Modifications of protein environment of the [2Fe-2S] cluster of the bc ₁ complex: Effects on the biophysical properties of the Rieske iron-sulfur protein and on the kinetics of the complex

The rate-determining step in the overall turnover of the bc₁ complex is electron transfer from ubiquinol to the Rieske iron-sulfur protein (ISP) at the Q_o-site. Structures of the ISP from Rhodobacter sphaeroides show that serine 154 and tyrosine 156 form H-bonds to S-1 of the [2Fe-2S] cluster and to the sulfur atom of the cysteine liganding Fe-1 of the cluster, respectively. These are responsible in part for the high potential (E_m,7 ∼300 mV) and low pK_a (7.6) of the ISP, which determine the overall reaction rate of the bc₁ complex.
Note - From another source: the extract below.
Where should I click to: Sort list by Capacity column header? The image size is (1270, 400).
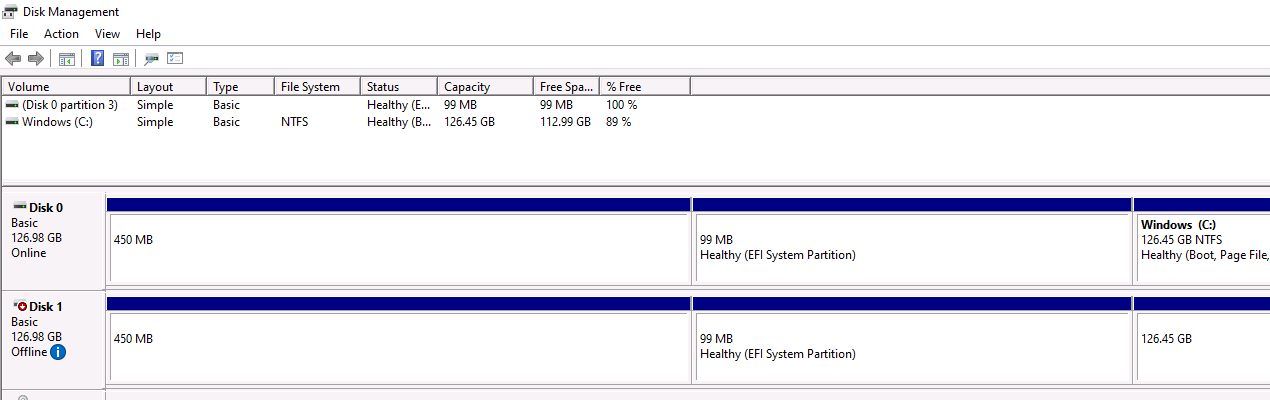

We have made site-directed mutations at these residues, measured thermodynamic properties using protein film voltammetry to evaluate the E_m and pK_a values of ISPs, explored the local proton environment through two-dimensional electron spin echo envelope modulation, and characterized function in strains S154T, S154C, S154A, Y156F, and Y156W. Alterations in reaction rate were investigated under conditions in which concentration of one substrate (ubiquinol or ISP_ox) was saturating and the other was varied, allowing calculation of kinetic terms and relative affinities. These studies confirm that H-bonds to the cluster or its ligands are important determinants of the electrochemical characteristics of the ISP, likely through electron affinity of the interacting atom and the geometry of the H-bonding neighborhood. The calculated parameters were used in a detailed Marcus-Brønsted analysis of the dependence of rate on driving force and pH. The proton-first-then-electron model proposed accounts naturally for the effects of mutation on the overall reaction.